I just treated string data as if binary data. Since you won't be using c-strings for long, its of little value, of course.
@TheIdeasMan
Thanks. I read prominent answers and comments there. They all, plus your answer, revolve around some advanced topics, especially when it is belonging to pointers, such as ownership, where it's single or shared? Also objects, ownership attached to them and pointers. If there's a simple example illustrating the topic basically, I will figure the rest of topic which is not murky. One thing I learnt is that, the use of unique_ptr is considerably higher than shared_ptr.
And on stack and heap, I got both but one issue is that why don't we store large amount of data on stack? Because it's small? Why? Because the contiguous memory on RAM is little and the majority of memory is sparsely populated on RAM? OK. One naive question, what percent of free (available) RAM is normally assigned for stack on Windows for instance? I guess less than 10 percent. What if we just restarted the machine and 75% of RAM is available to use? That is, we have much contiguous blocks of memory on RAM.
You are correct about the size of the stack - it is typically small compared to the heap. I think 8-32MB is typical. The stack size is a compiler option. I usually don't worry about it, even though I work with software that typically has dozens of functions/methods on the call stack. You just have to be aware of it in case you try to put something really big on the stack.
The problem gets much worse with multi-threaded programs because the threads share the stack. So each thread has a much smaller stack to work with.
Regarding pointers to the heap, it always boils down to a simple question: who owns the data? You have to be clear about this in your design. Document it in the code using comments. Then enforce the policy in the code. Usually a single object owns the memory - that's why unique_ptr is used more than shared_ptr, which expresses shared ownership of the memory.
The stack is chosen by a combination of platform and compiler settings. In the era when 32 MBytes (not GBytes) of RAM was over $2,000, the stack would be merely a few KBytes (maybe 16K).
In some modern platforms the stack can be expanded at runtime.
The stack's primary function is to support function calls. The stack is how the CPU knows where to return when the call is finished. The second purpose is to store data local to the function, which gives that data very local scope to the function, supports recursion and automatically frees the memory upon function return. Without recursion the depth of the stack due to function calls should be quite low (usually less than 50 function calls in depth, often less than 20). Depending on the CPU's atomic size, that may require less than a few KBytes of RAM. It can be difficult to predict how much stack is really required to run an application, but since it is likely RAM is "wasted" that will never be used, it is wise not to rely on a large stack without will considered reasons.
@dhayden, I don't think it can be said that threads share the stack. The stack must be private, lest thread action on the stack would interfere between threads. There would be a strict limit on thread count if stack sharing were implemented.
There would be a strict limit on thread count if stack sharing were implemented.

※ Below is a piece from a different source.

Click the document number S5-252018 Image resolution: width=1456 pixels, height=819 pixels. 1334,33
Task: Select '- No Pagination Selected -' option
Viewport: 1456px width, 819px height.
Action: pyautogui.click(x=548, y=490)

of course each thread has its own, independent stack, but anecdotally, that may lead to a limit on thread count: when I worked a job that compiled 32-bit, we couldn't make more than roughly 500 threads because we've set stack size to 8 MB (why 8 MB stack means 500 limit is an exercise to the reader.. in practice it was even a bit smaller, but the fix was the same, drop to 4 MB)
Thanks to you all. I comprehended almost everything. To summarize, for the majority of programs we needn't pointers either smart or raw, because of stack. Since stack is small, so for big programs we ought to toy with pointers, and between them only smart ones and mostly unique_ptr. All right, right?
When we declare = default, we tell the compiler to create that specific method for us automatically. But without declaring any method, too, the compiler creates all methods of the class. so why do we need that = default yet?